Such was the man whom Ira Allen was now seeking to encounter. Desirous of availing himself of every means which would increase his chance of success, he determined to secure the co-operation of some of the residents of the town, and for this purpose waited on Col. William Williams, and explained to him the cause of his visit. This gentleman, remarkable for manly beauty, elegance of form, and agreeableness of manners, was also distinguished for his bravery and enterprise, and had been more active and useful in the settlement of the town than any of his contemporaries. At the battle of Bennington, he had distinguished himself at the head of his regiment, and was now an open and avowed supporter of the government of Vermont. His pleasant residence, built upon an eminence west of Mill brook, was in full view of the dwelling of Mr. Phelps, between whose family and his own, notwithstanding the difference in their political opinions, an intimacy existed which had not yet been embittered by jealousy or distrust. He was now called on as a citizen of the state to assist in the execution of its laws, and he could not consistently with loyalty or honor refuse to obey the summons.
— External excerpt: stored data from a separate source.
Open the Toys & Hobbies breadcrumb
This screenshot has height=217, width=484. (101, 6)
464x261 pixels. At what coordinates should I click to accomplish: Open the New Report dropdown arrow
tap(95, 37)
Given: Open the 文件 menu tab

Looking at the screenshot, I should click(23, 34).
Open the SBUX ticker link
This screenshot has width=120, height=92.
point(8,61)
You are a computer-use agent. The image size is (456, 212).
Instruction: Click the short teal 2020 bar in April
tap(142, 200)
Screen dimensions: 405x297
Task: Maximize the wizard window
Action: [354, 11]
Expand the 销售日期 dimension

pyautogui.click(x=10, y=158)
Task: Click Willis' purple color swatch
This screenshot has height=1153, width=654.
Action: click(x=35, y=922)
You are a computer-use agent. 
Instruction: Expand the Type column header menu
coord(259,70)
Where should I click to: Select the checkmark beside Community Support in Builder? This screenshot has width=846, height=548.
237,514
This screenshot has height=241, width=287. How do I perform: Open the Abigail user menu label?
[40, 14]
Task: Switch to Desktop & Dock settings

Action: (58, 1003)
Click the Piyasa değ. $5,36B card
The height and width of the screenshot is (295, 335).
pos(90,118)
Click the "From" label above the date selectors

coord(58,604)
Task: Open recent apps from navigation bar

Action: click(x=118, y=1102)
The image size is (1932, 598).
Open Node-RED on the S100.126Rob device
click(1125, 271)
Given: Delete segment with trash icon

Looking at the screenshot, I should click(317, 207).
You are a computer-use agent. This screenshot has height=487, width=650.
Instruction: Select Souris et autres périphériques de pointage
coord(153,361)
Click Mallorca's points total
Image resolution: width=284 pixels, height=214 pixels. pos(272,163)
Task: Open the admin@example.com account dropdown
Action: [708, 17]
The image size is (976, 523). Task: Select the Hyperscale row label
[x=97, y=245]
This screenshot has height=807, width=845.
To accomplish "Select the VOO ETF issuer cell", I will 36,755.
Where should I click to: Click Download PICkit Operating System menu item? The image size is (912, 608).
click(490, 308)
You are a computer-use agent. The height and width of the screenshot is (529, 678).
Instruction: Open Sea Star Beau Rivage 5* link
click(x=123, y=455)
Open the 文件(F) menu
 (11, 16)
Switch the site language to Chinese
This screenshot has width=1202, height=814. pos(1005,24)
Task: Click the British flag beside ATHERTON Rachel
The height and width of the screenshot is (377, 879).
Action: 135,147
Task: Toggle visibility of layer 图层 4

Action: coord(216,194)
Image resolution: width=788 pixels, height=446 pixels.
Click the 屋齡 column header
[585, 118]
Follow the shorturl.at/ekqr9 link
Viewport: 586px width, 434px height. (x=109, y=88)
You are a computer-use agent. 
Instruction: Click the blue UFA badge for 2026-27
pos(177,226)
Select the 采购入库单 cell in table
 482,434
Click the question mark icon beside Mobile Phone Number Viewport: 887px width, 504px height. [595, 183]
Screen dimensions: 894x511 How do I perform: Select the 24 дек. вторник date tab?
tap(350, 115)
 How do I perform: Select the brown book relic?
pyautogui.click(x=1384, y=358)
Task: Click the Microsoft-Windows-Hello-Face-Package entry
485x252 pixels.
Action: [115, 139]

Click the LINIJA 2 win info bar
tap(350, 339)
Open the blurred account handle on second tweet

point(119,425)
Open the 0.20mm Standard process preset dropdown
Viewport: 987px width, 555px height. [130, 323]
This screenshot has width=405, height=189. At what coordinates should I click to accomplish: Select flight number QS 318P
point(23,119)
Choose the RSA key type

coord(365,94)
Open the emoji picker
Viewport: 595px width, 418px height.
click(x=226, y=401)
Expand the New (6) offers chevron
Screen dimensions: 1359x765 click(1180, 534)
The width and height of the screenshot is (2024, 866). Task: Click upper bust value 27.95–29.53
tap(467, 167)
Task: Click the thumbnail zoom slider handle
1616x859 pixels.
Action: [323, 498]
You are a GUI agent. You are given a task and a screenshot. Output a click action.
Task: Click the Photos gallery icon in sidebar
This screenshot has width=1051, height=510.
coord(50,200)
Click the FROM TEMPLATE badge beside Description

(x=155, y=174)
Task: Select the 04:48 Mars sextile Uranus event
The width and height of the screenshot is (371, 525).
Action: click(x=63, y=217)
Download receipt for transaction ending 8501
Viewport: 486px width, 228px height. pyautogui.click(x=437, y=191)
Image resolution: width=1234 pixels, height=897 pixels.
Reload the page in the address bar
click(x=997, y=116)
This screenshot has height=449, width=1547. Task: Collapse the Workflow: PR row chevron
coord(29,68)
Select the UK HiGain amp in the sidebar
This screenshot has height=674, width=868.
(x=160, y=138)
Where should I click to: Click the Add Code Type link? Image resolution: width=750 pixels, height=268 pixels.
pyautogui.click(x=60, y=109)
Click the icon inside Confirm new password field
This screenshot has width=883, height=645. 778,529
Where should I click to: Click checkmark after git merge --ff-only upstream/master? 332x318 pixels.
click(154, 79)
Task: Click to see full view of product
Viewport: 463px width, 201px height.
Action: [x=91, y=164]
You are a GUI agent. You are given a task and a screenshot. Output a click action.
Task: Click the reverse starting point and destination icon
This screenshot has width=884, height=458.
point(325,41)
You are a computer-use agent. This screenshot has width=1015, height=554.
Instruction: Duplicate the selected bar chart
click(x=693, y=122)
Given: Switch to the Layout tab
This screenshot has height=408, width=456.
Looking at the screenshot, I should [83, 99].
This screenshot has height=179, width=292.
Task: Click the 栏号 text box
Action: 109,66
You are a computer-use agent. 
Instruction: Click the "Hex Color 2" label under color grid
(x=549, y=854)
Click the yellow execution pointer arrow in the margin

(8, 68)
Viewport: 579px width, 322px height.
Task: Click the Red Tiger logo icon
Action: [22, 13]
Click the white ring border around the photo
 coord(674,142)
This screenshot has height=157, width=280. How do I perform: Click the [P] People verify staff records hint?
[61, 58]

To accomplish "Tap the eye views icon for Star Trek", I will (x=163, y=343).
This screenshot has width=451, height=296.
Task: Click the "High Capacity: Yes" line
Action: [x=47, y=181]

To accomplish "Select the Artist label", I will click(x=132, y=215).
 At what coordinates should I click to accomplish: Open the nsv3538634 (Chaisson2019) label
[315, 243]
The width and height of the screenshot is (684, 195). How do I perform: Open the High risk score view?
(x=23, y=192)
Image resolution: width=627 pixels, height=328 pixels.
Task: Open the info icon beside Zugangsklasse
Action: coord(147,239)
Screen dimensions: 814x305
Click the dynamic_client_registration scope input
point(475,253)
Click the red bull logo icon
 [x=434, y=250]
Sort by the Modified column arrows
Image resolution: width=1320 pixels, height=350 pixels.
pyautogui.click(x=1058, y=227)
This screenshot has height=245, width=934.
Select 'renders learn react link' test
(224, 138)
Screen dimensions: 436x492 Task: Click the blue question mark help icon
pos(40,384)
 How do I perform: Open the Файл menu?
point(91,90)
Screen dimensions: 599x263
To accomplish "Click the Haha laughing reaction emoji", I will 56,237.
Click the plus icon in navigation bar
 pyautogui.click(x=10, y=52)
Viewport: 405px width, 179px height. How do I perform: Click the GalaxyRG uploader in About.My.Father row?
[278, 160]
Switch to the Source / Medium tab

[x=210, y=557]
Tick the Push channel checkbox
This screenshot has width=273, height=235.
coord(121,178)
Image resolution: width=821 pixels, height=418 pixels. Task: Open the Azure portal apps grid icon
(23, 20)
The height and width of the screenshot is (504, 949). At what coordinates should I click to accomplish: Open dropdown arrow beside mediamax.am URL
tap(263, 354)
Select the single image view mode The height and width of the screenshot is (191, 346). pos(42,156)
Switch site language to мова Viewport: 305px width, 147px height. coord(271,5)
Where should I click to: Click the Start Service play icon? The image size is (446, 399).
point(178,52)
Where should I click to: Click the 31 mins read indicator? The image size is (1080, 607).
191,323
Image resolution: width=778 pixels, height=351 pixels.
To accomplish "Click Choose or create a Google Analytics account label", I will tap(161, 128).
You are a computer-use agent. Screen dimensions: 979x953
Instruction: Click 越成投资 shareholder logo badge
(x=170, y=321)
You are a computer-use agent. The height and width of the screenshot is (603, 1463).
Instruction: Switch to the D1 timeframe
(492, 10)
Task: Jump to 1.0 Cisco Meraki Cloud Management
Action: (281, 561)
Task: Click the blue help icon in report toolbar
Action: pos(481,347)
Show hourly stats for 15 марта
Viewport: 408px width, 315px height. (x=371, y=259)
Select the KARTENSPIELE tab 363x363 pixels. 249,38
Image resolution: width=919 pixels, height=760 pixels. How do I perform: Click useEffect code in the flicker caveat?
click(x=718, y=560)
In accordance with her usual custom on this day, sacred to the rites of the wash-tub and the pounding barrel, Mrs. Phelps with three attendants, namely, a maid-servant, a little flaxen-haired alms-house boy about ten years of age, named Caleb Pond who then, as in after life, manifested that prudence,


keenness, artifice, and tact, which were the basis of his success in whatever work he engaged and her son John, had repaired to a little arbor near the fording of Mill brook, for the purpose of "doing up the weekly washing." She had hardly got well into the suds when her attention was attracted by the tramp of feet, and looking up from her work she saw, splashing into the ford-way, more than forty armed men, (for the party had been doubled since it entered Marlborough) all, mounted, with swords glittering in the sunlight, piloted and conducted as she noticed with sorrow and surprise by her old friend and neighbor Colonel Williams. As soon as they had reached the spot where she was stationed, with the spirit of a noble woman whose privacy had been invaded, and with an air as undaunted as that of a hero, she stepped forward and said: "Colonel Williams, you grieve and amaze me. I had not expected such meanness and treachery from a friend like you." With these words, and without waiting to hear the apology which Williams was striving to stammer out, she took her son by the hand, and having ordered her maid to run on, proceeded with quickened step towards her residence a quarter of a mile distant. Meantime the attentive little flaxen-haired youth, having, as if by instinct, snuffed the object of this warlike movement, betook himself off with greyhound speed, in the same direction, but by another route. Favored by the cover of a grove of poplars, he succeeded in reaching the house without attracting attention, and warned his master of the danger which threatened. No second intimation was needed, and in a few minutes Phelps had gained a place of concealment, as satisfactory to himself as it was difficult of detection by his pursuers.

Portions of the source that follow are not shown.